Sexual Violence Survivors vs. the 2016 Election

I was hoping this election would be a win towards dismantling rape culture — an experienced, gracious, progressive, woman who is yes, terribly flawed vs. an immature, blubbering, explicitly violent bigot who openly bragged about using his power to abuse women? Pfft. America elected the first black President twice. Surely, they would unite again in favour of social progress.

But after checking Twitter one last time, I went to bed at 12:33AM this morning knowing that Trump would win. I still hoped that I was wrong and that overnight, a miracle would happen. I woke up at 6:56AM to no miracle.

I was sad, I was tired, I was sick, I was angry, I was disappointed, I was a mess. But in all the shit swirling inside my mind, I couldn’t identify an inkling of surprise.

2016 has not been a good year for sexual violence survivors, nor for their advocates.

Canadians followed the #Ghomeshi trial as journalists livetweeted the shitshow that saw his survivors retraumatized and invalidated, and his being found Not Guilty.

Pop culture Twitter watched in horror while tweeting #FreeKesha as she was denied the right to working in a rapist-free environment.

Social Justice and Media Twitter read Emily Doe’s powerful victim impact statement and condemned the character references Brock Turner’s friends and family wrote for him. Convicted, yes, but he only served 3 out of the 6 months he was sentenced because he behaved well and longer would have an “adverse impact” on him.

We tweeted in solidarity with Amber Heard as she filed a lawsuit against her abusive former husband, in which he later settled. Months later, we find out he’s been cast (appropriately as the villain, but this still allows him to survive) in a franchise dear to so many people for being progressive.

Those are only the high profile cases I read about that I remember off the top of my head.

In Canada, 460,000 sexual assaults are reported to the police per year. In America, 1 in 6 women are victims of attempted/completed rape. A lot of people experience all kinds of sexual violence in North America. If 2016 as a whole wasn’t an indication that we live in a culture that normalizes rape and minimizes the impact of it on a person, I don’t know where to even begin.

I am a woman of colour and sexual violence survivor currently navigating the legal and administrative processes in Canada. There are multiple people close to me who live either here or in the States and have survived sexual violence themselves. I’ve connected with survivors/advocates in my local communities as a peer and as a volunteer counsellor on a crisis hotline.

I will always advocate in the interest of sexual violence survivors because I am one of them. The pervasive normalization of sexual violence in our culture is an issue that is deeply personal for me. Fighting to support survivors, to advocate for societal change is an intense passion of mine because I know how healing it is for our pain to simply be validated.

They’ve watched us lay out our most intimate emotions in victim impact statements and thinkpieces and personal essays. We post tear-streaked selfies, or blackeyes and bruises and wounds in hopes they’ll finally empathize.
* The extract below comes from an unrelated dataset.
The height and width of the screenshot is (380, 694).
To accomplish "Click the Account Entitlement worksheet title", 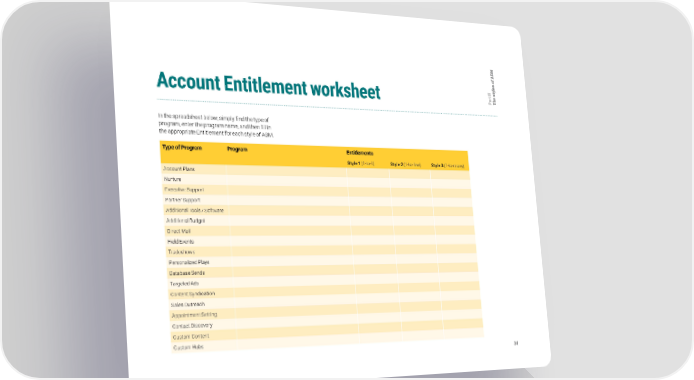I will (268, 85).
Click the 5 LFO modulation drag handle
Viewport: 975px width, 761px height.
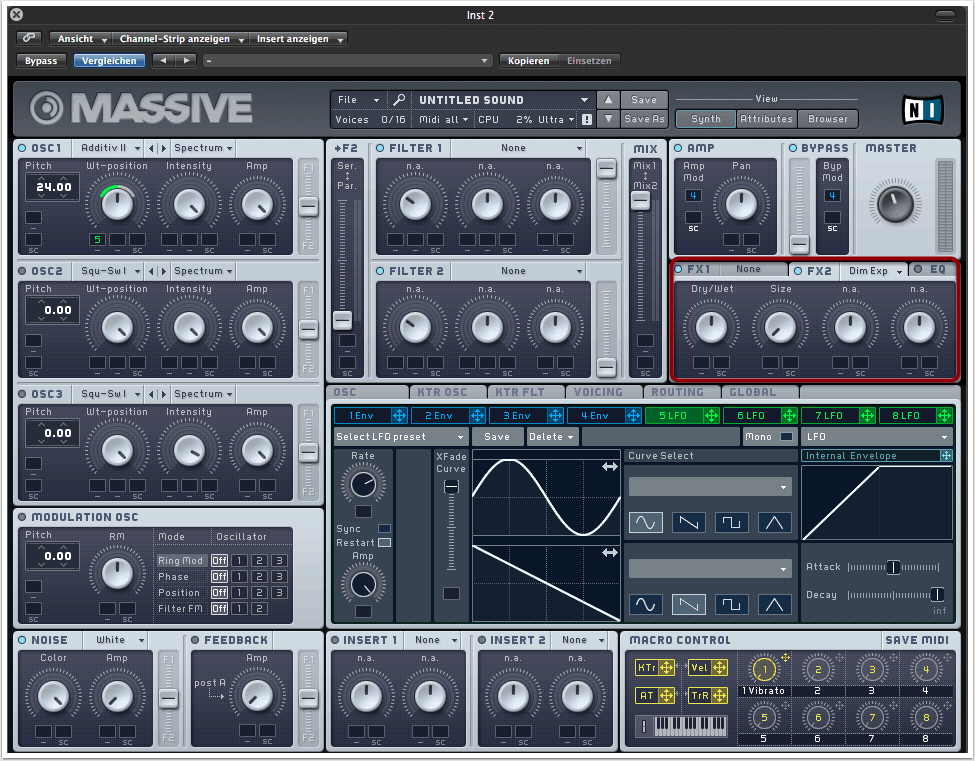[x=712, y=415]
They’ve cheered for us as we finally fight back and rise against our abusers, they’ve been horrified watching us be gaslit and ridiculed and shamed by egg avatars on Twitter. There’s an outpour of rage against people like Brock Turner and Daniel Holtzclaw (and an equal amount of people excusing them too). What the fuck happened?

Throughout the #TrumpTapes coverage on social media, survivors spoke about how Trump embodied the same characteristics and predatory nature as their abusers. Survivors shared all the ways Trump’s violent and sexist rhetoric re-triggered painful and disturbing emotions that brought up memories of their own abuse.

But people weren’t mad enough. People didn’t care enough about the pain of survivors and the pain that also comes with being queer, of colour, of a different religion, or any/all of the above to prevent the ultimate abuser from gaining even more power.

I’m sorry, but anyone who did not vote to prevent a Trump presidency is complicit in electing an explicitly bigoted rapist into office. Perhaps it was not the intention, but it was the impact. America, as one of the most influential countries in the world, has just showed the global population how it treats abusers.

Good job, America. You have denied survivors everywhere that validation of knowing what happened to us was wrong. You have denied us our safety. You have made it that much harder for survivors and advocates to stand up against their abusers. You have made it that much harder to educate future generations to reduce and prevent violence against humanity. You endorsed an explicit sexual abuser. You have collectively told sexual violence survivors worldwide, “your pain is irrelevant.”

Disclaimer: I’m a first generation Canadian woman, my parents are from the Philippines, I’m light-skinned, and hetero-passing. I acknowledge that I have certain privileges, and that my personal experience is not objectively worse than someone else’s who is more directly impacted by American politics. I speak solely of my own experience out of concern and empathy for survivors of sexual assault.